++++ EXERCISE INPUTS

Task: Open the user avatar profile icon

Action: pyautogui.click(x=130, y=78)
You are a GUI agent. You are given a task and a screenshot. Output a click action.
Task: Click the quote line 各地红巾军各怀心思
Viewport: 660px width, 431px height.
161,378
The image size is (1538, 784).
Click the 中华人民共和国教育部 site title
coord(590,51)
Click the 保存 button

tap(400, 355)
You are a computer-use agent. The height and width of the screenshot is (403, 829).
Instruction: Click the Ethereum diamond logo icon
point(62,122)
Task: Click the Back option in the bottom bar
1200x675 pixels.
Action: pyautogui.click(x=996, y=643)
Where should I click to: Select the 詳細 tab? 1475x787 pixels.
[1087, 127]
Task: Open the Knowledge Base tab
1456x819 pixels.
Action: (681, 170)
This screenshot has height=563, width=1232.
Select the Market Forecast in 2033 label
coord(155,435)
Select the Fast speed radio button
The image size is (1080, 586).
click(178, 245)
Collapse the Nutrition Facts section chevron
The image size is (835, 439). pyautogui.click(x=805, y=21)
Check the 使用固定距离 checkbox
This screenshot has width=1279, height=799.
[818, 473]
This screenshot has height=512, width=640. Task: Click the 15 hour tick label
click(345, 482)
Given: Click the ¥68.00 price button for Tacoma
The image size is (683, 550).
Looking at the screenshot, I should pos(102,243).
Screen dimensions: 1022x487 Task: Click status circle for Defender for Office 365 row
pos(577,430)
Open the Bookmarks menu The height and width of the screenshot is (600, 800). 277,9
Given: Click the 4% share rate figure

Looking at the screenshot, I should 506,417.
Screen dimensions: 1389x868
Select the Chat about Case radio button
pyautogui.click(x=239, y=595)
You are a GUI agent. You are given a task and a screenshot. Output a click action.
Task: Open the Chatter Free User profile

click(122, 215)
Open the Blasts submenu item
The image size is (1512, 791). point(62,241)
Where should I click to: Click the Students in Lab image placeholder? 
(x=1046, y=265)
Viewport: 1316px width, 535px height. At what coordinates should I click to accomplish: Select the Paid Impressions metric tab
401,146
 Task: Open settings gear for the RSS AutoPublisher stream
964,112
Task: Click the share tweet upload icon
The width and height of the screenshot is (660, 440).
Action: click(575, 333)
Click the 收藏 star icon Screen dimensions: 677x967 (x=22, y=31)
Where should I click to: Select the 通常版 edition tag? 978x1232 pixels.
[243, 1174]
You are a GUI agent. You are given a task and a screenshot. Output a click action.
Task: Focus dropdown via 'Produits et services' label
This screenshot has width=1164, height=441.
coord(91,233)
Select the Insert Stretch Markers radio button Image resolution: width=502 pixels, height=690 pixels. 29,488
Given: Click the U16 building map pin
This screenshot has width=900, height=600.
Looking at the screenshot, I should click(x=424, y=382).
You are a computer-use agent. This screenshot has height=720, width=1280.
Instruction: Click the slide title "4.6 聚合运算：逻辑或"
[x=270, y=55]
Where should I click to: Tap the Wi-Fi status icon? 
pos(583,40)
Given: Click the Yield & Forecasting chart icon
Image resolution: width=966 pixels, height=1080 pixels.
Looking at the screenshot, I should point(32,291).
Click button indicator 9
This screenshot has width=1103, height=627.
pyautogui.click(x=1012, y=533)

++++++++

> TO DO
Each entry, exactly as written, should be set down once more.

> SOLUTION FOR THIS TASK
Task: Open the user avatar profile icon

Action: pyautogui.click(x=130, y=78)
You are a GUI agent. You are given a task and a screenshot. Output a click action.
Task: Click the quote line 各地红巾军各怀心思
Viewport: 660px width, 431px height.
161,378
The image size is (1538, 784).
Click the 中华人民共和国教育部 site title
coord(590,51)
Click the 保存 button

tap(400, 355)
You are a computer-use agent. The height and width of the screenshot is (403, 829).
Instruction: Click the Ethereum diamond logo icon
point(62,122)
Task: Click the Back option in the bottom bar
1200x675 pixels.
Action: pyautogui.click(x=996, y=643)
Where should I click to: Select the 詳細 tab? 1475x787 pixels.
[1087, 127]
Task: Open the Knowledge Base tab
1456x819 pixels.
Action: (681, 170)
This screenshot has height=563, width=1232.
Select the Market Forecast in 2033 label
coord(155,435)
Select the Fast speed radio button
The image size is (1080, 586).
click(178, 245)
Collapse the Nutrition Facts section chevron
The image size is (835, 439). pyautogui.click(x=805, y=21)
Check the 使用固定距离 checkbox
This screenshot has width=1279, height=799.
[818, 473]
This screenshot has height=512, width=640. Task: Click the 15 hour tick label
click(345, 482)
Given: Click the ¥68.00 price button for Tacoma
The image size is (683, 550).
Looking at the screenshot, I should pos(102,243).
Screen dimensions: 1022x487 Task: Click status circle for Defender for Office 365 row
pos(577,430)
Open the Bookmarks menu The height and width of the screenshot is (600, 800). 277,9
Given: Click the 4% share rate figure

Looking at the screenshot, I should 506,417.
Screen dimensions: 1389x868
Select the Chat about Case radio button
pyautogui.click(x=239, y=595)
You are a GUI agent. You are given a task and a screenshot. Output a click action.
Task: Open the Chatter Free User profile

click(122, 215)
Open the Blasts submenu item
The image size is (1512, 791). point(62,241)
Where should I click to: Click the Students in Lab image placeholder? 
(x=1046, y=265)
Viewport: 1316px width, 535px height. At what coordinates should I click to accomplish: Select the Paid Impressions metric tab
401,146
 Task: Open settings gear for the RSS AutoPublisher stream
964,112
Task: Click the share tweet upload icon
The width and height of the screenshot is (660, 440).
Action: click(575, 333)
Click the 收藏 star icon Screen dimensions: 677x967 (x=22, y=31)
Where should I click to: Select the 通常版 edition tag? 978x1232 pixels.
[243, 1174]
You are a GUI agent. You are given a task and a screenshot. Output a click action.
Task: Focus dropdown via 'Produits et services' label
This screenshot has width=1164, height=441.
coord(91,233)
Select the Insert Stretch Markers radio button Image resolution: width=502 pixels, height=690 pixels. 29,488
Given: Click the U16 building map pin
This screenshot has width=900, height=600.
Looking at the screenshot, I should click(x=424, y=382).
You are a computer-use agent. This screenshot has height=720, width=1280.
Instruction: Click the slide title "4.6 聚合运算：逻辑或"
[x=270, y=55]
Where should I click to: Tap the Wi-Fi status icon? 
pos(583,40)
Given: Click the Yield & Forecasting chart icon
Image resolution: width=966 pixels, height=1080 pixels.
Looking at the screenshot, I should point(32,291).
Click button indicator 9
This screenshot has width=1103, height=627.
pyautogui.click(x=1012, y=533)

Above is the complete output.